En la última elección de rector en la UACh, ¿se violó la autonomía?, ¿hubo injerencismo? ¿Nuestra democracia es un mero ritual carente de realidad efectiva? La última elección ¿fue una imposición disfrazada o el producto de la voluntad de la comunidad universitaria? Dar respuesta a estas interrogantes compete a la totalidad de estudiantes y académicos de la Institución.

Apéndice

Resultados finales:

Abel: 24.4

Axayácatl: 5.32

Caletti: 2.36

Solís: 43.33

Martín: 23.35

Abstenciones: 4.13

Votos nulos: 1.04

                                                                           Exhacienda de Chapingo, julio de 2019

[1] JJ, Lomelí,“Una lección de democracia”, Crítica Social, septiembre de 2018).

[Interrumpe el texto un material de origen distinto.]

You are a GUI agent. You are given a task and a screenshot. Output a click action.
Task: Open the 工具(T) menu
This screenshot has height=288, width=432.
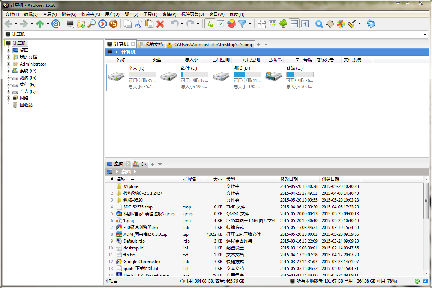[150, 14]
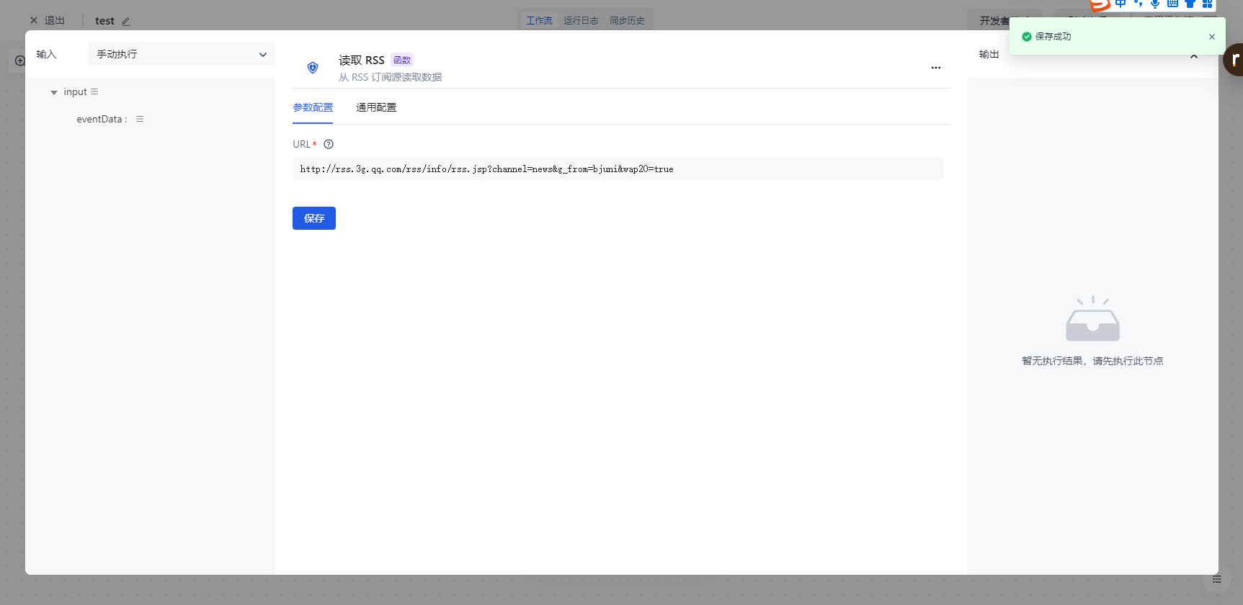
Task: Open the three-dot more options menu
Action: pyautogui.click(x=935, y=68)
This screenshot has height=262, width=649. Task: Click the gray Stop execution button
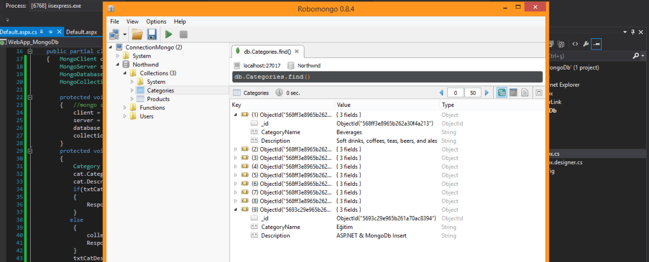coord(183,35)
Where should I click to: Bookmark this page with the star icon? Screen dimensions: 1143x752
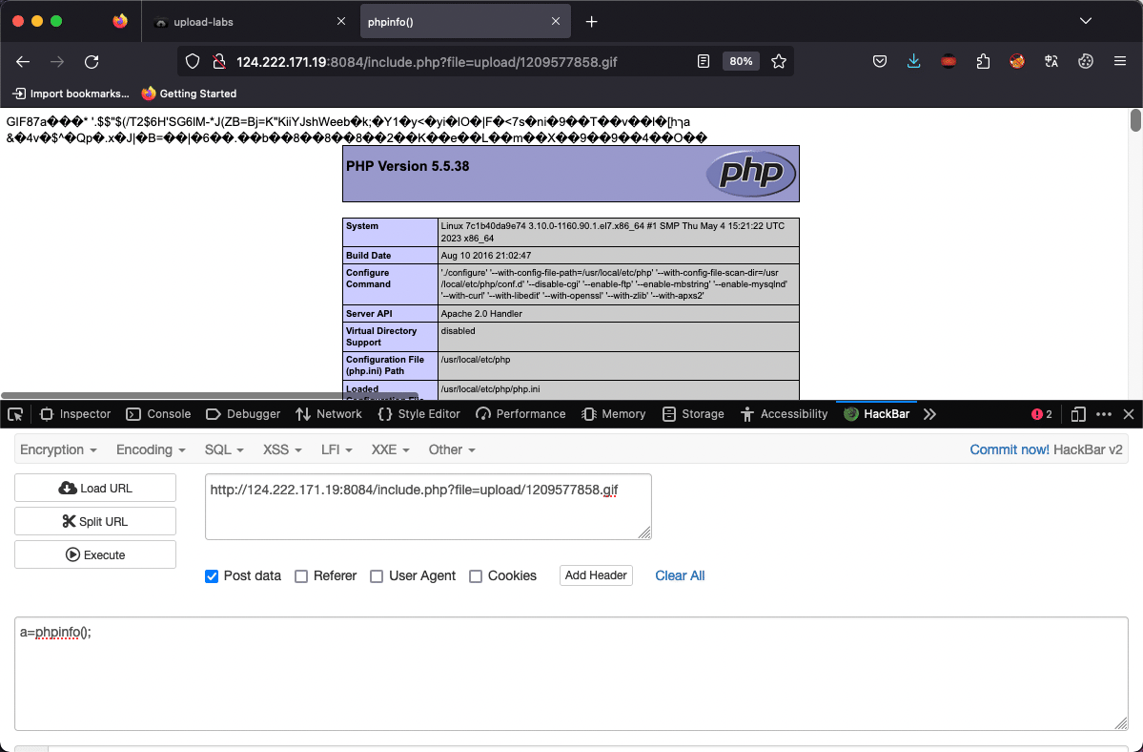point(779,61)
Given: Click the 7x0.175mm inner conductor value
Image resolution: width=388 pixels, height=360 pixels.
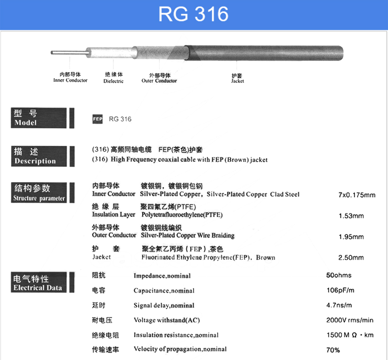Looking at the screenshot, I should (356, 195).
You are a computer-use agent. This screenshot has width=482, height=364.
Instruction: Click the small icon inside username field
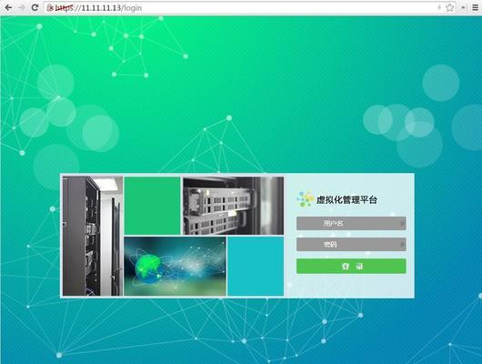coord(402,223)
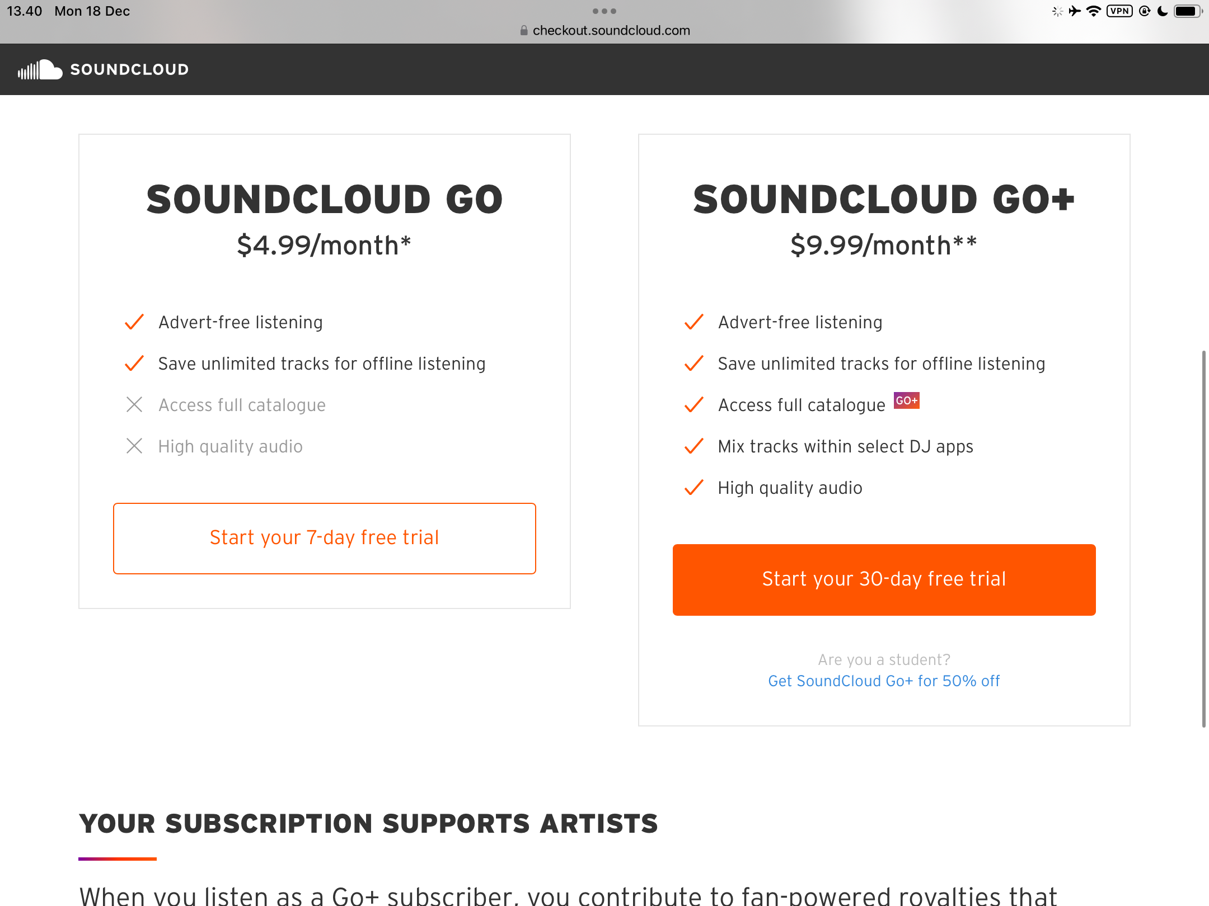Tap the lock icon beside the URL
Screen dimensions: 1209x906
pos(524,31)
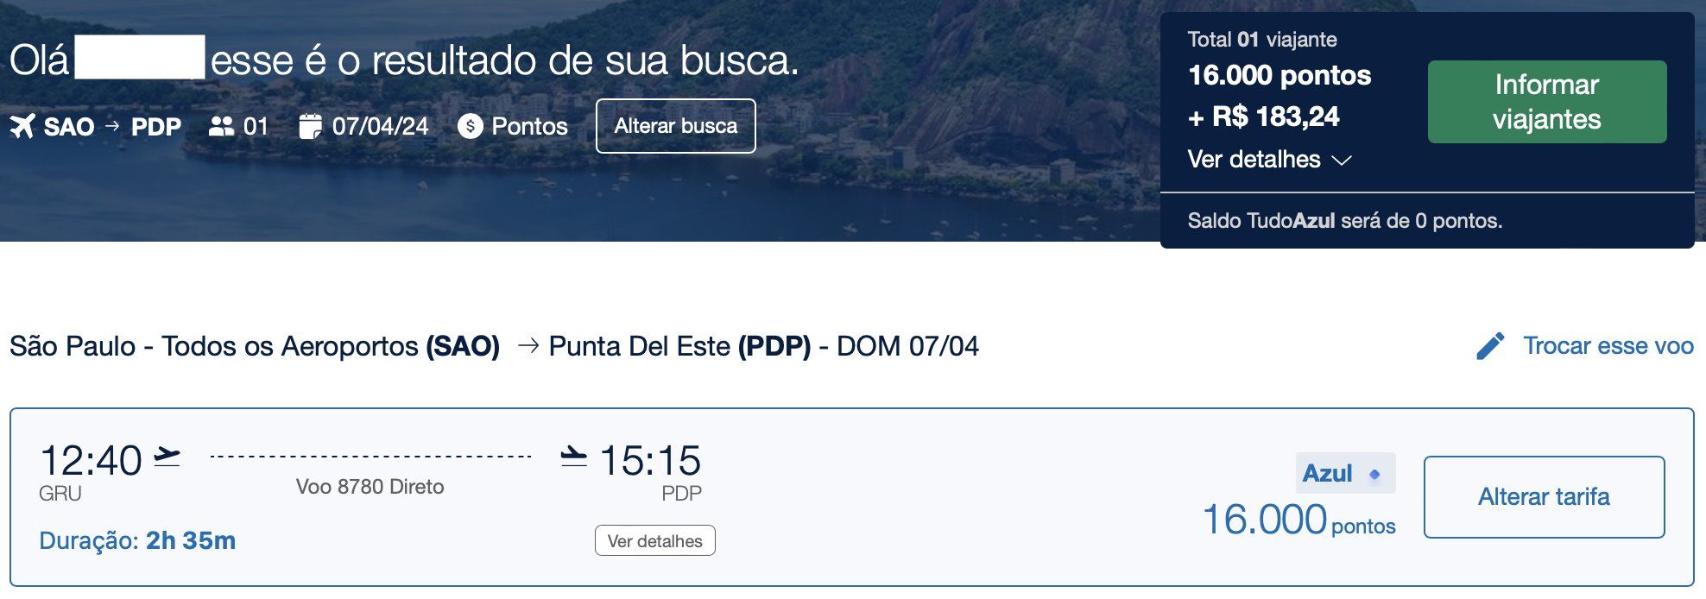Click the dollar coin icon beside Pontos
Viewport: 1706px width, 599px height.
click(x=470, y=127)
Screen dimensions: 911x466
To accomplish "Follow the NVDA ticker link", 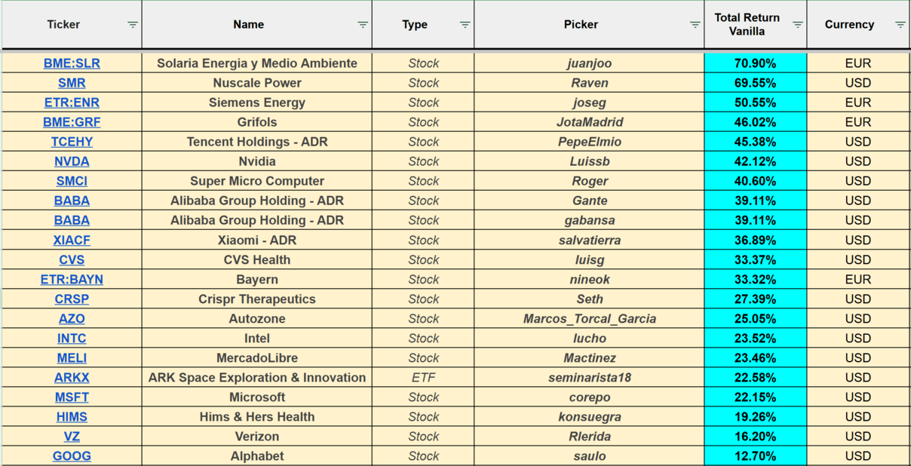I will [72, 161].
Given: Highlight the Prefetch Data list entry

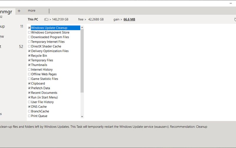Looking at the screenshot, I should pos(40,88).
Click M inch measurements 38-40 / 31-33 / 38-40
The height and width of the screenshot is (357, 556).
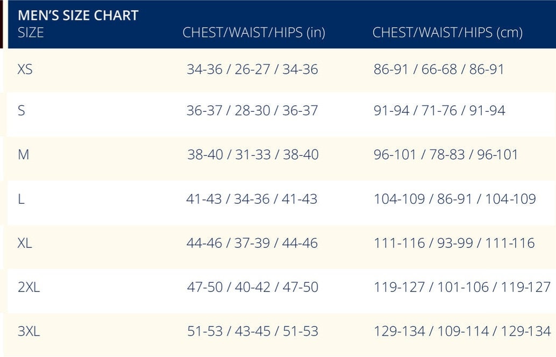[x=253, y=154]
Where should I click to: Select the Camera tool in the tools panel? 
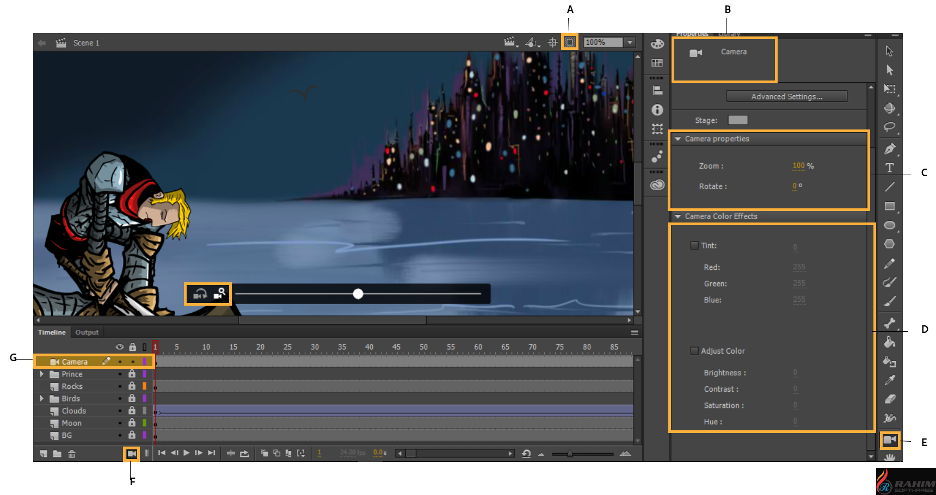click(x=890, y=440)
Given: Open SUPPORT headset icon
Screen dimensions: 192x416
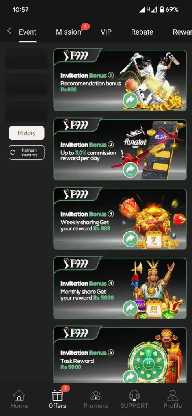Looking at the screenshot, I should click(134, 395).
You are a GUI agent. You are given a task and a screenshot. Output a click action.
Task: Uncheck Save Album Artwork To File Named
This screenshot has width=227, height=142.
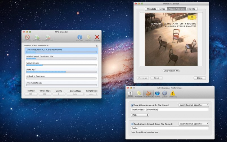[x=133, y=105]
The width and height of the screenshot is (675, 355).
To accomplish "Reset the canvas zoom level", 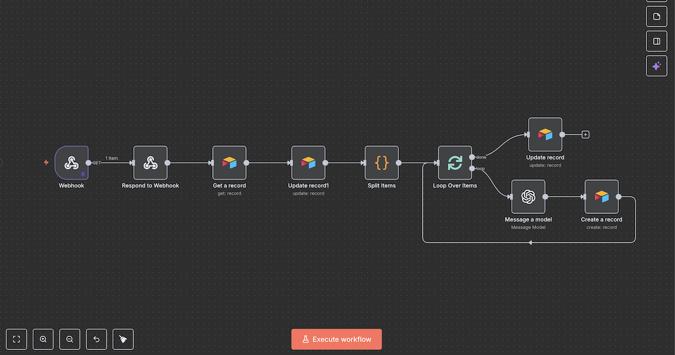I will [96, 339].
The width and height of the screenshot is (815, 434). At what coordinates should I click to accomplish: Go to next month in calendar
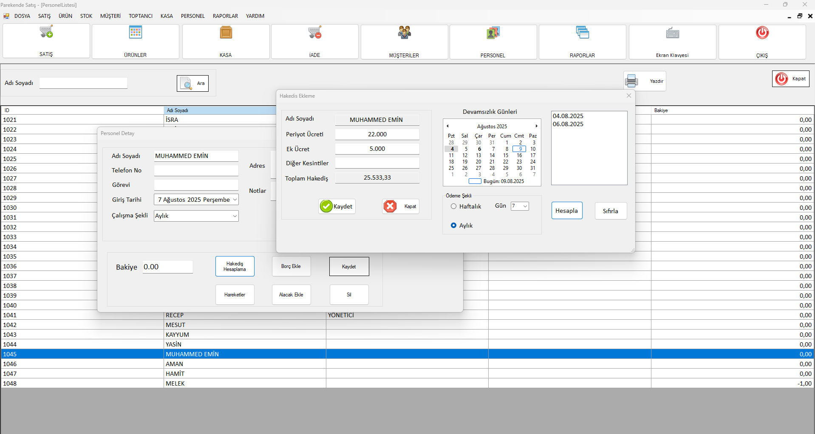click(x=536, y=126)
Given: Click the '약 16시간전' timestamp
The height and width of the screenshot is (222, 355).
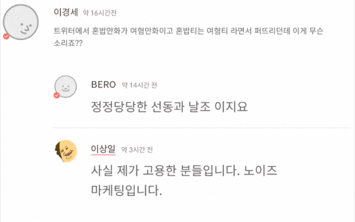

[2] JJ, Lomelí, “El Estatuto Universitario…”, Tzapingo, número 277, agosto 2015).

[3] JJ, Lomelí, “Incumplimiento del debido proceso en la elección de Director del Departamento de Sociología Rural”, Tzapinco, número, 281, junio 2016).

[4] JJ, Lomelí, “El retorno del caudillo” en varios, “La sucesión presidencial en 2006”, UACh, diciembre de 2005, y Carlos Elizondo, “Los pantanos de la transición”, Reforma, noviembre 24,1995).

[5] Ilán Semo dice: “que los contingentes del crimen en México son probablemente el primer frente de los soldados de la globalización”.

[6] Antonio Turrent Fernández, La Jornada, 18 junio de 2019.

[7]JJ Lomelí, “Una controvertida controversia. Ven los árboles sin percatarse del bosque”, Crítica Social, UACh, septiembre 2018.

[8] (Véase Daniel)

[9] (Idem, Tzapinco, número 277, agosto de 2015).